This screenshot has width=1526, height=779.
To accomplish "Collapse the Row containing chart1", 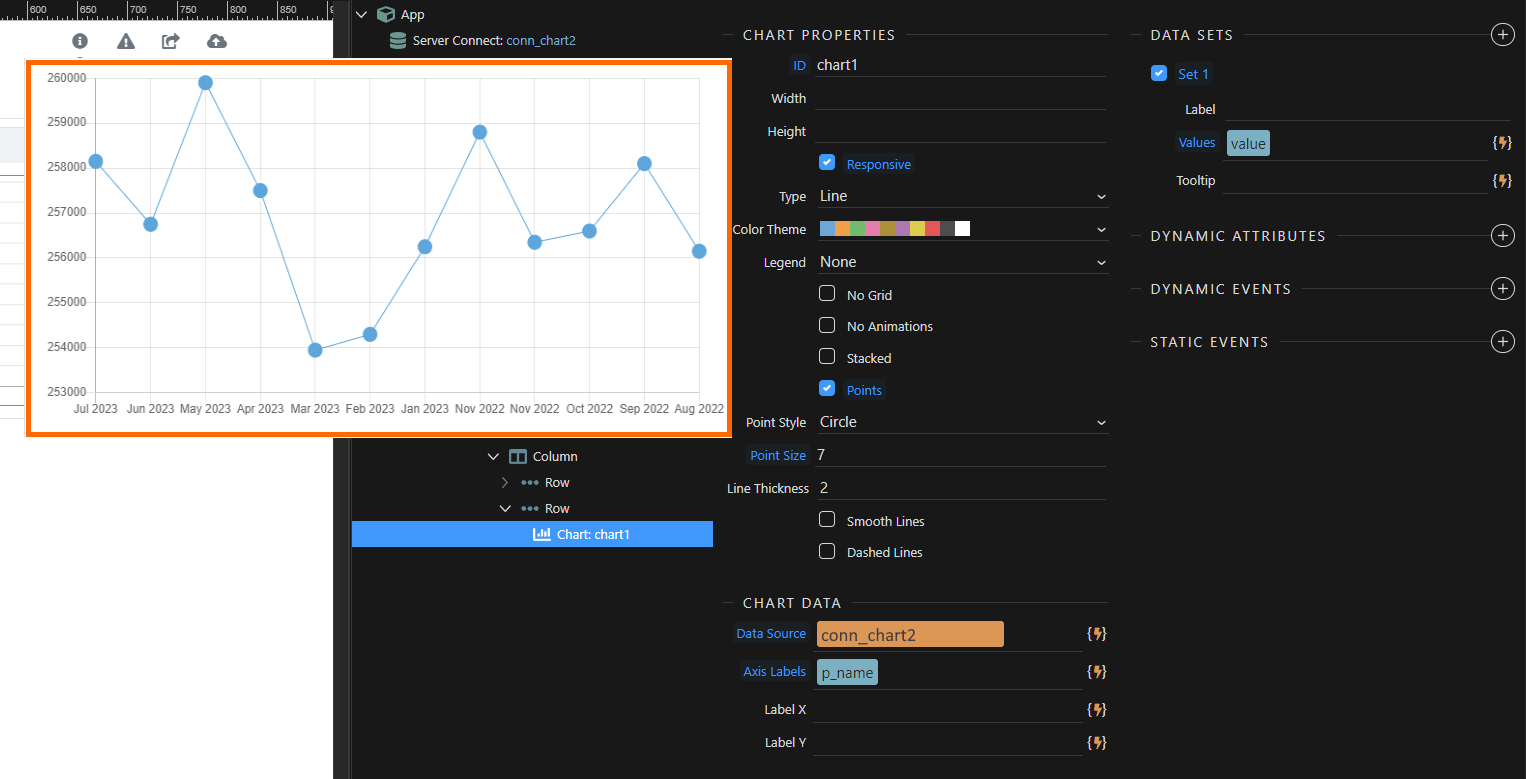I will click(x=506, y=508).
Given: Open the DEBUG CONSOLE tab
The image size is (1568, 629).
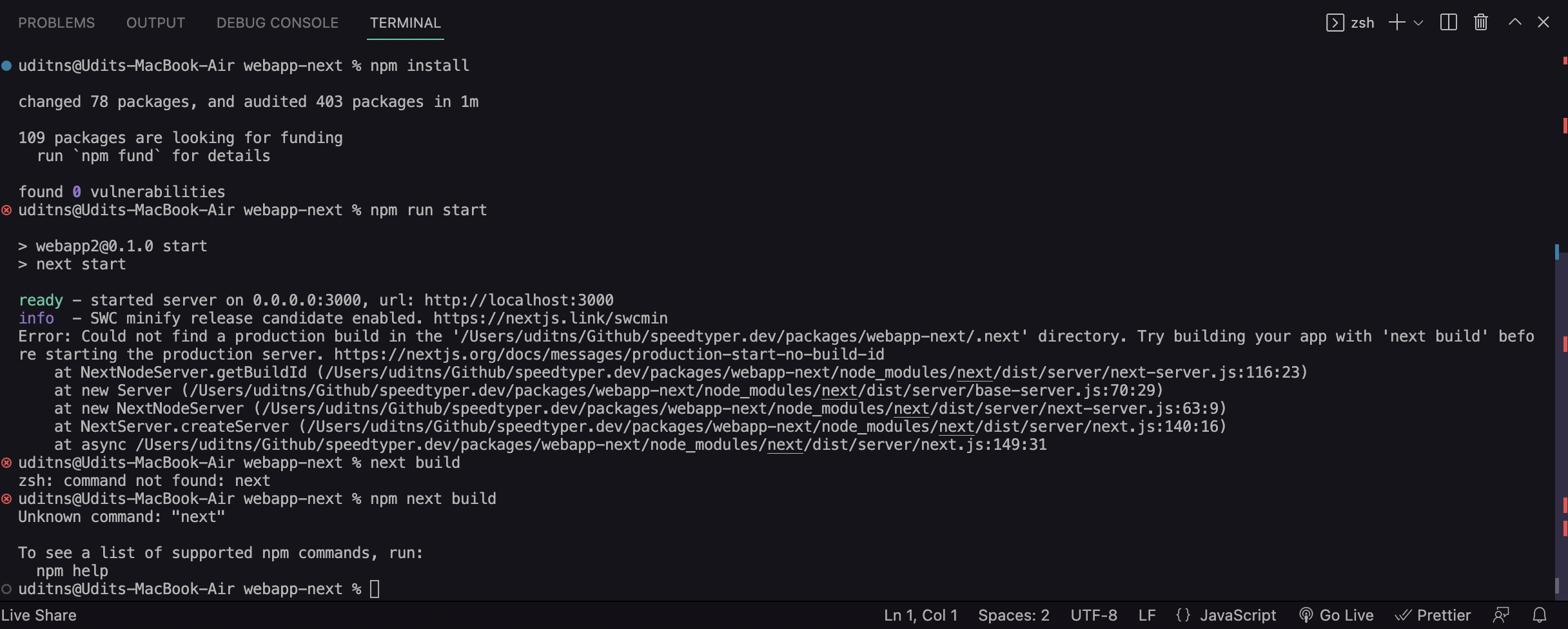Looking at the screenshot, I should coord(277,22).
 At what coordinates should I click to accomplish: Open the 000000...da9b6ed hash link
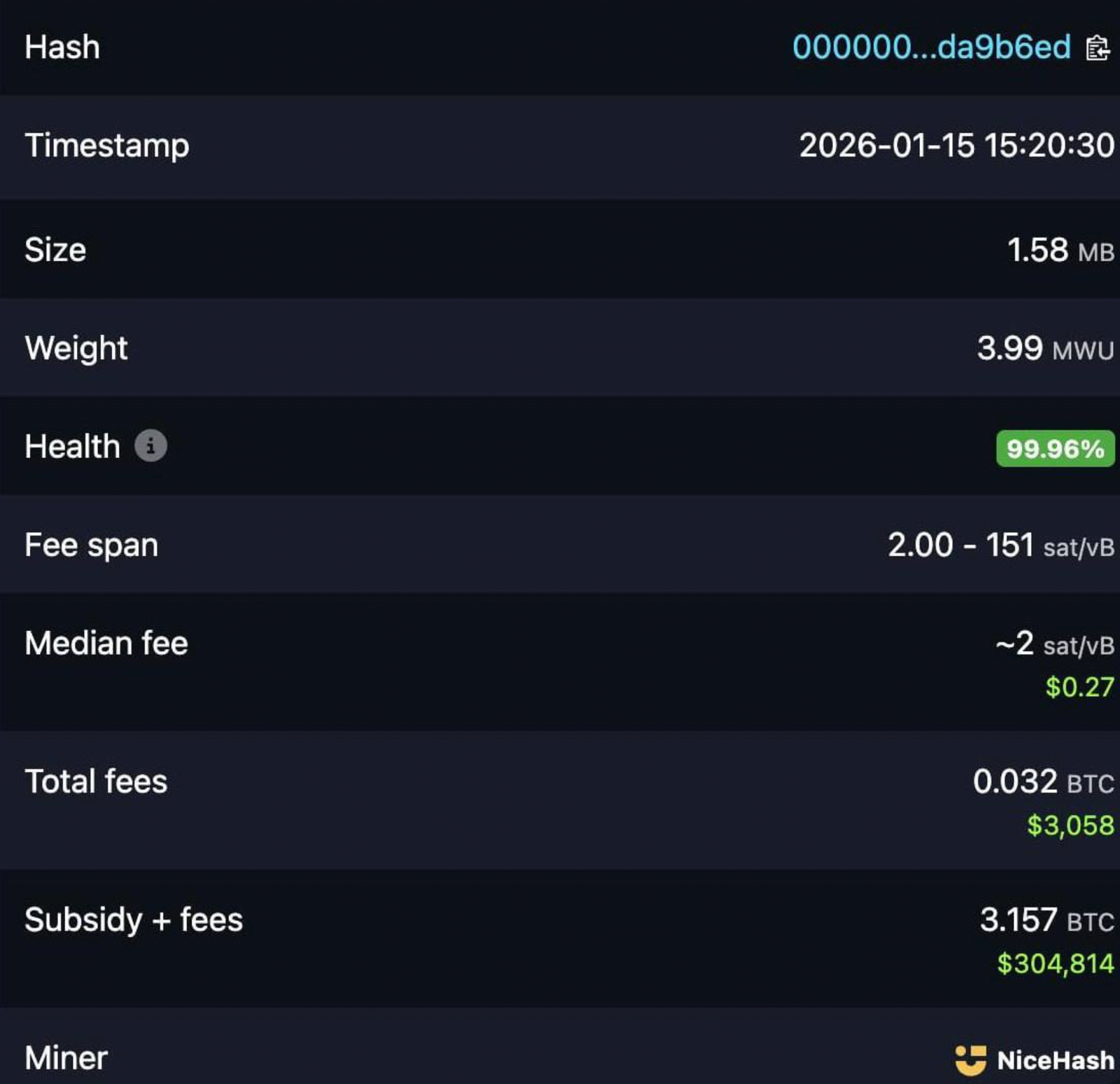[931, 48]
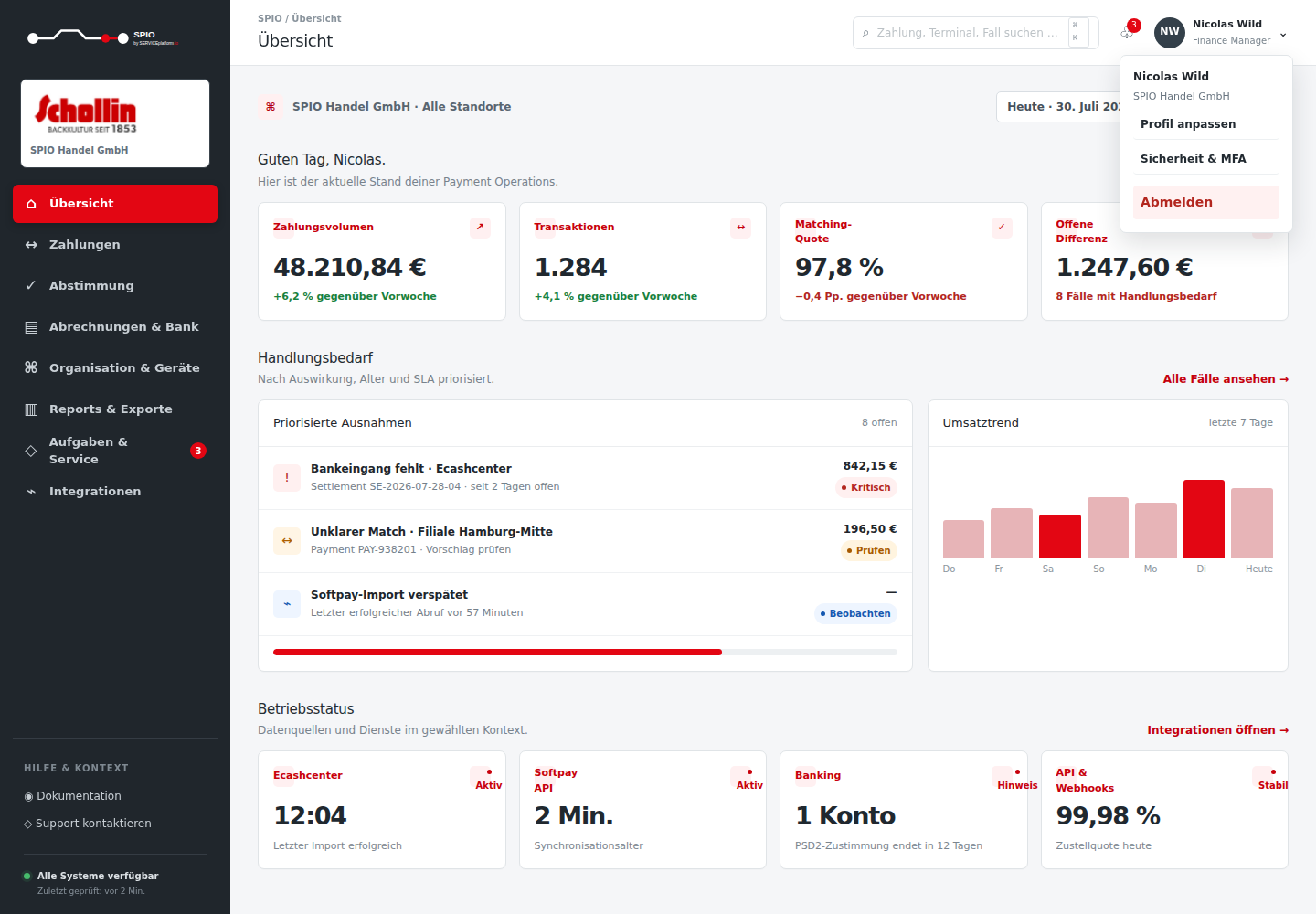This screenshot has height=914, width=1316.
Task: Click the exclamation icon for Bankeingang fehlt
Action: 287,477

--- Problem to work on ---
Pictures are to be omitted. The lines from the line holding "At what coordinates" through the closing line of the data above are to be set down exactly, and nothing more.

--- Result ---
 At what coordinates should I click to accomplish: Open the 000000...da9b6ed hash link
[931, 48]
This screenshot has height=914, width=1316.
Task: Click the exclamation icon for Bankeingang fehlt
Action: 287,477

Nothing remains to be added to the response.